• Kutipan Terpilih:
■ ■ ■

Cerita Pilu Dirut PTDI Ilustrasi kegiatan Hanggar PT DI [def.pk] ☆
Direktur Utama PT Dirgantara Indonesia (PTDI) Budi Santoso, telah mengalami masa-masa sulit. Perusahaan pelat merah yang ia pimpin sempat dicap pailit hingga sulit berkembang.
Namun PTDI bisa bertahan dan terus beroperasi. Terutama setelah diberikan suntikan dana lewat Penyertaan Modal Negara (PMN).
Budi menjelaskan hal ini setelah dicecar oleh DPR mengenai dugaan denda keterlambatan salah satu proyek pemerintah. Budi dituduh bermasalah dalam mengelola kinerja keuangan PTDI oleh DPR.
"Kalau mau dicari apa yang salah di kami memang banyak. Kami dipailitkan tahun 2007. Kami perusahaan yang tidak mempunyai modal saat itu. Kami tidak bisa meminjam uang modal kerja. Kalau dilihat saat kami diberikan PMN, kondisi jauh berubah," tutur dia saat rapat kerja dengan komisi VI DPR RI hari ini di Jakarta, Kamis (27/10/2016).
Ia bercerita bagaimana perusahaan sempat bangkrut di tahun 2012 karena sulit berkembang akibat banyaknya utang. Bahkan jajaran direksi sempat tidak digaji pada tahun tersebut.
"Tahun 2011 adalah saat yang paling berat bagi kami. 2012 bahkan direksi tidak digaji. Sebagai direksi, kami tidak punya keinginan apa-apa. Saya sudah di PTDI selama 9 tahun dan saya tetap harus bekerja untuk pengembangan perusahaan ini," katanya.
Sebagai informasi, PT DI telah menerima Penyertaan Modal Negara (PMN) sebanyak tiga kali sejak 2011. Yaitu Rp 1,18 triliun pada tahun 2011; Rp 1,4 triliun pada tahun 2012; dan Rp 400 miliar pada tahun 2015.
Meski PTDI telah berhasil melewati masa-masa sulit, Komisi VI DPR RI masih mempertanyakan kinerja direksi PTDI yang ditenggarai membawa perusahaan ke ambang kebangkrutan.

■ ■ ■

• Ketentuan Tugas 1: Menurut kutipan tentang PTDI, berapa kali PTDI telah menerima Penyertaan Modal Negara sejak 2011?
• Ketentuan Tugas 2: Ringkaslah kutipan tentang PTDI dalam dua kalimat.
• Ketentuan Tugas 3: Sambung kutipan tentang PTDI mulai setelah kalimat terakhirnya.

• Data:
■ ■ ■

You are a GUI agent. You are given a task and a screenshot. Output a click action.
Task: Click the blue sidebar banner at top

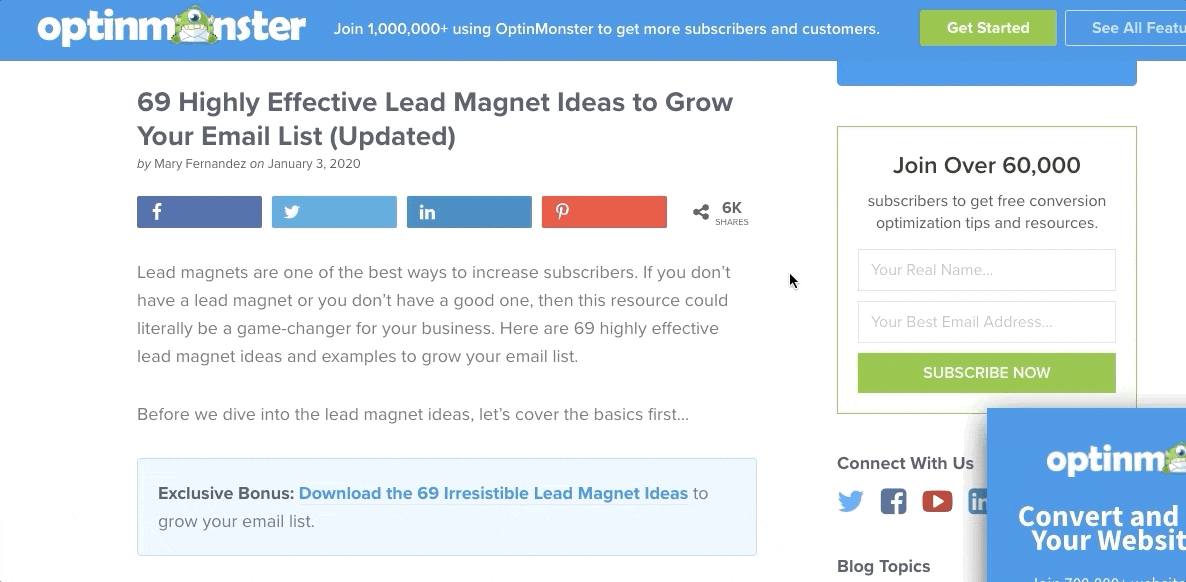click(x=986, y=74)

■ ■ ■

• Hasil Latihan 1: PTDI telah menerima Penyertaan Modal Negara sebanyak tiga kali sejak 2011.

• Hasil Latihan 2: Dalam rapat kerja dengan Komisi VI DPR RI, Direktur Utama PTDI Budi Santoso menceritakan bahwa perusahaan pernah dipailitkan, tidak mempunyai modal, dan direksinya bahkan tidak digaji pada 2012, tetapi kondisinya jauh berubah setelah menerima Penyertaan Modal Negara. Meski PTDI telah berhasil melewati masa-masa sulit, Komisi VI masih mempertanyakan kinerja direksi yang ditengarai membawa perusahaan ke ambang kebangkrutan.

• Hasil Latihan 3:
Hal ini terjadi lantaran Badan Pemeriksa Keuangan (BPK) merilis hasil audit tahun 2015. Dalam audit itu ditemukan adanya denda keterlambatan pekerjaan pengadaan helikopter di TNI AL sebesar Rp 3,35 miliar.
Ilustrasi helikopter TNI AL produksi PT DI [TNI AL]
Budi menjelaskan, PTDI telah melakukan pengiriman helikopter kepada TNI AL dalam waktu yang tepat. Hal ini kemudian menimbulkan tanda tanya oleh sejumlah anggota komisi VI DPR yang hadir dalam rapat kerja hari ini.
"Saya menilai direksi PTDI melakukan sesuatu yang salah dalam penjelasan. Pengiriman helikopter dikatakan tepat tapi audit BPK tahun 2015 ada denda keterlambatan," ujar anggota komisi VI DPR Iskandar dalam kesempatan yang sama.
Anggota komisi VI DPR Iskandar kemudian meminta keterbukaan kepada direksi PTDI mengenai hal ini.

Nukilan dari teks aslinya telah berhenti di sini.